Marc Acito byline boxFor 25 years, Frank Ahearn made a career out of tracking people down. Now he helps them disappear.

Starting in 1984, Ahearn worked as a skip tracer (tracing people who skip town) tracking down everyone from a crook who helped steal the Oscar statuettes to an out-of-focus doughball in a beret named Monica Lewinsky.

He also specialized in setting up sting operations to prove disability fraud.

"There was this guy collecting disability, a total NASCAR fiend," the 48-year-old privacy consultant says. "So I mailed him a letter saying he won a ride in Jeff Gordon's car," backing up the ruse with a website and a rented office wired with cameras. The suspect came in, where he met an investigator impersonating a doctor. "The [fake doctor] told him he needed to do jumping jacks and pick up these weights and do calisthenics. So we had the guy on tape, totally healthy. We turned him over to the client and he got arrested."

Despite making a six figure income, a life of deception took its toll on Ahearn. A skip tracer is a professional liar, gaining access to phone, credit and bank records by "pretexting" to be someone else.

"At one point I had 10 people working for us ... we were a machine, but every one of us was effed up in our personal lives. Three people had high school diplomas; the rest didn't, including me. If you were a recovering alcoholic, you were half an alcoholic. If you were a recovering drug addict, you were a near drug addict." And yet this band of misfits managed to bring down a multimillionaire financier for embezzlement and money laundering.

Still, Ahearn needed to find a new direction.

"I stopped drinking eight or nine years ago," he says, "so I started wandering bookstores instead of bars. And I saw this guy buying books about offshore banking, privacy and Costa Rica, which he paid for with a credit card."

Because of his work, Ahearn knew to treat all strangers as one of "the three Cs: cop, criminal or crazy." But he was lonely for his bar buddies, so he struck up a conversation with the man, who turned out to be a corporate whistleblower in need of escape.

Now Ahearn helps people vanish, a growing trend in an increasingly visible world. "The major reasons for disappearing are money or violence," he says. The latter disproportionately affects women, either those being stalked or, in the case of traditional cultures, those seeking to flee arranged marriages.
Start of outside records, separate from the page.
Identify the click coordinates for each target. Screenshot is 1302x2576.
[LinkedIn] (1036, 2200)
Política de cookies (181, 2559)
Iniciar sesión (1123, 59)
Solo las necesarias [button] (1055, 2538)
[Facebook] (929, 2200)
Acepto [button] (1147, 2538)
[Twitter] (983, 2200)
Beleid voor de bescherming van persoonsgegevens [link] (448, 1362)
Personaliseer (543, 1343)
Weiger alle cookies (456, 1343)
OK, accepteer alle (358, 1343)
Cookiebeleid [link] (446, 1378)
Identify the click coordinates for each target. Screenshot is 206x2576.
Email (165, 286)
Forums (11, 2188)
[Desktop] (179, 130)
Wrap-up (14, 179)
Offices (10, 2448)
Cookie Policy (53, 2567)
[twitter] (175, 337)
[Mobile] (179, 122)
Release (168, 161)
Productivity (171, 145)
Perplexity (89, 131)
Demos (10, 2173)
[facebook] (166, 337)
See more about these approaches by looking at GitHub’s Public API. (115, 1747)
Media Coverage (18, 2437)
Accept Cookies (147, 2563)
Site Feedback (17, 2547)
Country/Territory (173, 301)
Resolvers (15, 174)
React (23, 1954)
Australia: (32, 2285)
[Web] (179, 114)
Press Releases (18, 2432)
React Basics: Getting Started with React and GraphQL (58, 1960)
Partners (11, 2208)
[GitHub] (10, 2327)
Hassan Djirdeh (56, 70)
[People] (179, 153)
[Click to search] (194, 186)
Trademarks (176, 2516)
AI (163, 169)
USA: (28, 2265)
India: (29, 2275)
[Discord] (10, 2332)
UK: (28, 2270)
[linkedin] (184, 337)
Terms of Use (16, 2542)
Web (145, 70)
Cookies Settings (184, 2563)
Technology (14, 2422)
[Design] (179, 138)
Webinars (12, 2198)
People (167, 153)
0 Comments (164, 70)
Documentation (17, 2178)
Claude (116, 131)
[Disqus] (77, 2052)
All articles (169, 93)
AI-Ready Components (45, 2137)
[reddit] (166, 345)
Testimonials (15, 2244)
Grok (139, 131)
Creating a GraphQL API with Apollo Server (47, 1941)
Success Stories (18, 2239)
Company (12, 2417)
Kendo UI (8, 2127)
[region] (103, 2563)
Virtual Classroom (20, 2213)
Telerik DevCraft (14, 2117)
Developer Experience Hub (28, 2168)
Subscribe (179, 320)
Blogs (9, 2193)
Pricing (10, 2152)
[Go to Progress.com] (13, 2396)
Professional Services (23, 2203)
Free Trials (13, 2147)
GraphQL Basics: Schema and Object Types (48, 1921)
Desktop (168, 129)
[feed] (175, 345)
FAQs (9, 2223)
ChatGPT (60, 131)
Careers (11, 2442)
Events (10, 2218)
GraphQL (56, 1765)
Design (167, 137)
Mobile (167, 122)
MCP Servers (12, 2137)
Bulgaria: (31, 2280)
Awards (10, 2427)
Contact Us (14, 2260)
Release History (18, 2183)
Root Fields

Ahearn also helps arrange decoy travel plans for wealthy people concerned about abductions, as well as doing corporate espionage. Demand for his skills has grown so much he decided to write a book with his business partner Eileen Horan, How to Disappear.

While most of us don't want to escape our lives entirely, the book explains how to reclaim our privacy in the Age of Too Much Information. "You need to dictate your privacy," he says. "People are giving away so much information with social media. If it's out there, it's for the taking. By a high-school dropout who's half an alcoholic.

To protect yourself, Ahearn suggests the following:

1. Think before you provide your information.
2. Read the small print on social media sites.
3. Just because they ask does not mean you need tell the truth.
4. Prepaid phone and prepaid credit cards are a good thing.

The irony is that erasing your digital footprints isn't so much disappearing as it is returning to the way people have lived for the entirety of human history. And while the genie is already out of the virtual bottle, Ahearn knows from experience that each of us can become escape artists.

"Your information is only as private as you decide," he says.

And that, my friends, is The Upside.